Arne Lawrenz, Zoodirektor in Wuppertal, etwa betont die Wichtigkeit von Narkotika auch für Tiere: Sie seien unerlässlich, wenn Transporte oder Operationen anstehen, aber auch für nötige medizinische Kontrollen. Der Zugriff auf die Apotheke des Zoos ist nur den beiden Tierärzten des Hauses erlaubt, regelmäßig kontrolliere das Landesamt den Bestand.

Momentan gebe Lawrenz - selbst Tierarzt - einem Gorillaweibchen wöchentlich ein Beruhigungsmittel, um den Heilvorgang einer Bisswunde begutachten zu können, die ihr ein männlicher Artgenosse "zur Disziplinierung" zufügte. Ein solches Verhalten unter Gorillas gebe es Lawrenz zufolge in der freien Natur ebenso wie im Zoo.

Die Kritik der Tierschützer, in Zoos Lebensräume zu schaffen, die der Wildnis entsprechen, ist für Lawrenz nur bedingt gültig: "Die ,freie Wildbahn' ist Definitionssache. Der Krüger-Nationalpark wird auch von Menschen gemanagt."

Auch im Duisburger Zoo gab es Fälle, in denen Tierärztin Kerstin Ternes Sedativa verabreichte. "Die kann man allerdings an einer Hand abzählen", sagt Ternes. In einem Zeitraum von zwei Jahren habe sie dem Elefantenbullen "Shaka" insgesamt vier Mal ein Mittel verabreicht, das ihn zum Schutz seiner Zuchtpartnerin ruhiger machen sollte.

Von einer Betäubung des Tiers will sie nicht sprechen: "Die Wirkung muss man sich wie eine rosarote Brille vorstellen." Das eingesetzte Mittel Perphenazin werde laut Ternes auch beim Menschen angewendet - in doppelter Dosis, bis zu dreimal täglich. Der Bulle lebt außerhalb der Zuchtzeiten in einem eigenen Gehege, denn männliche, ältere Elefanten sind Einzelgänger.

Pia Krawinkel, Fachtierärztin in der Zoom-Erlebniswelt Gelsenkirchen, gebe Tieren ausschließlich "streng nach Indikation" Medikamente. Dies sei auch der Fall gewesen, als sie Anfang 2013 den drei Tigern Perphenazin verabreichte. Die drei Brüder seien kurz zuvor aus Budapest eingetroffen, das Mittel sollte die Eingewöhnung im neuen Gehege erleichtern - denn eigentlich sind Tiger territoriale Einzelgänger. "Wir haben nur einmal gespritzt", sagt Krawinkel.

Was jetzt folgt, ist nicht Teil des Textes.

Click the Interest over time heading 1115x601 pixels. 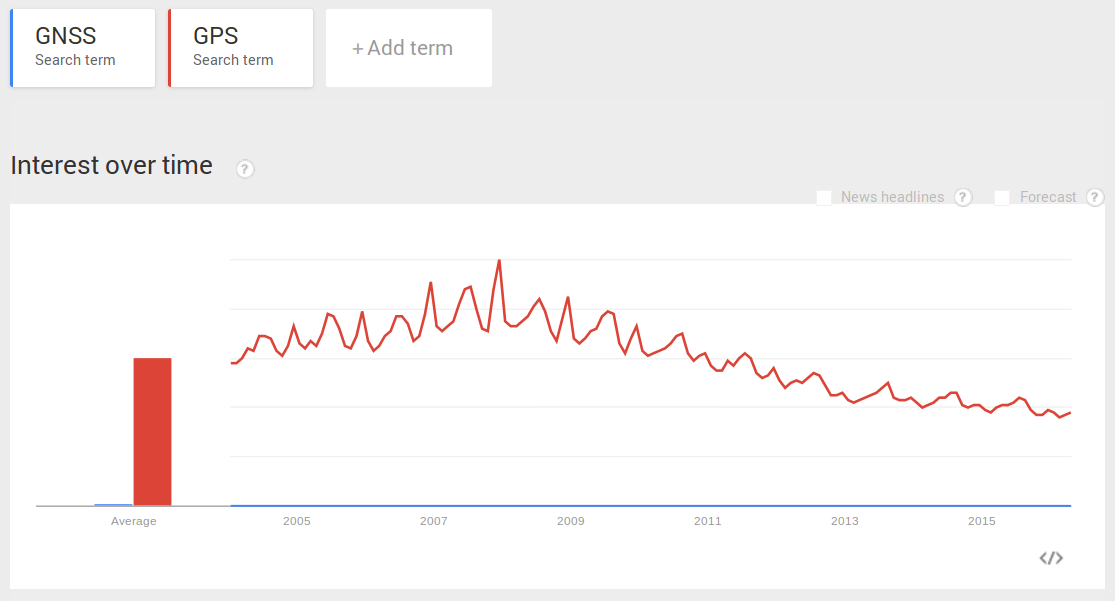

Die Abbauzeit von Perphenazin im Körper der Tiere betrage zwei Wochen, nach denen lediglich bei einem "sehr aufgeregten" Tier einmalig ein Kurzzeit-Sedativum nötig gewesen sei.

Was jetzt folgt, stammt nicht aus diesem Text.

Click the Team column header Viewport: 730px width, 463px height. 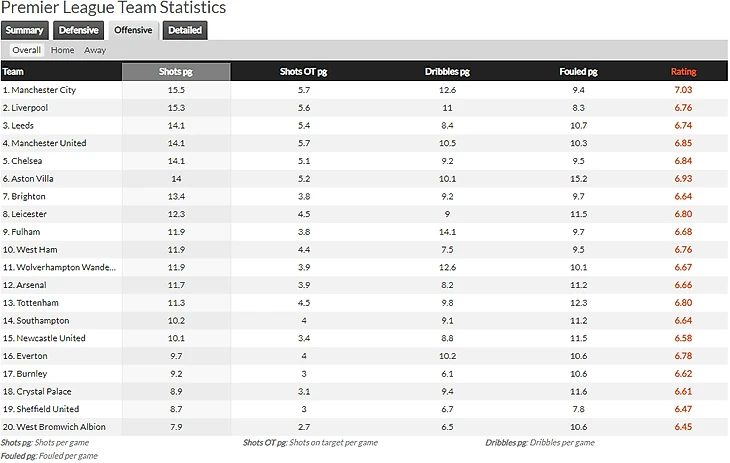(14, 72)
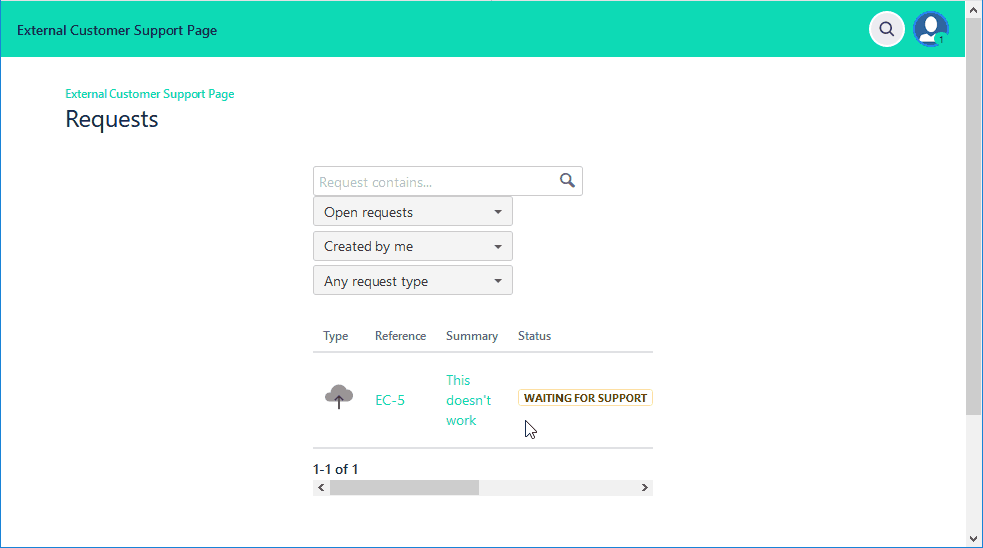Click the vertical scrollbar down arrow
This screenshot has height=548, width=983.
[x=974, y=539]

Peta: Bekannte Fälle nur "die Spitze des Eisbergs"

Peter Höffken, Fachreferent Zoo bei der Tierschutzorganisation Peta, nennt solche Medikamentationen wegen Verhaltensauffälligkeiten "moralisch verwerflich". Zudem hält er die bekannten Fälle nur für die "Spitze des Eisbergs".

"Erst unter Druck haben die Zoos Akteneinsicht gewährt und zugeben müssen, Psychopharmaka zu verwenden", sagt Höffken. Selbst das Bundeslandwirtschaftsministerium verdammt in einer Antwort auf eine kleine Anfrage der Linken die Chemie-Keule: "Ein dauerhafter und routinemäßiger Einsatz von 'Psychopharmaka' - etwa Beruhigungsmittel - zur Kompensation ungeeigneter Haltungsbedingungen verstößt nach Auffassung der Bundesregierung gegen die Vorgaben des Tierschutzgesetzes."

Was also tun? Höffken stellt die Zootierhaltung generell infrage. Zumindest aber müssten sensible Arten aus den Tiergärten verschwinden. James Brückner vom Deutschen Tierschutzbund sieht das ähnlich. "Wenn ein Zoo es nicht leisten kann, optimale Bedingungen für alle Tiere zu schaffen, sollte er auf Arten verzichten."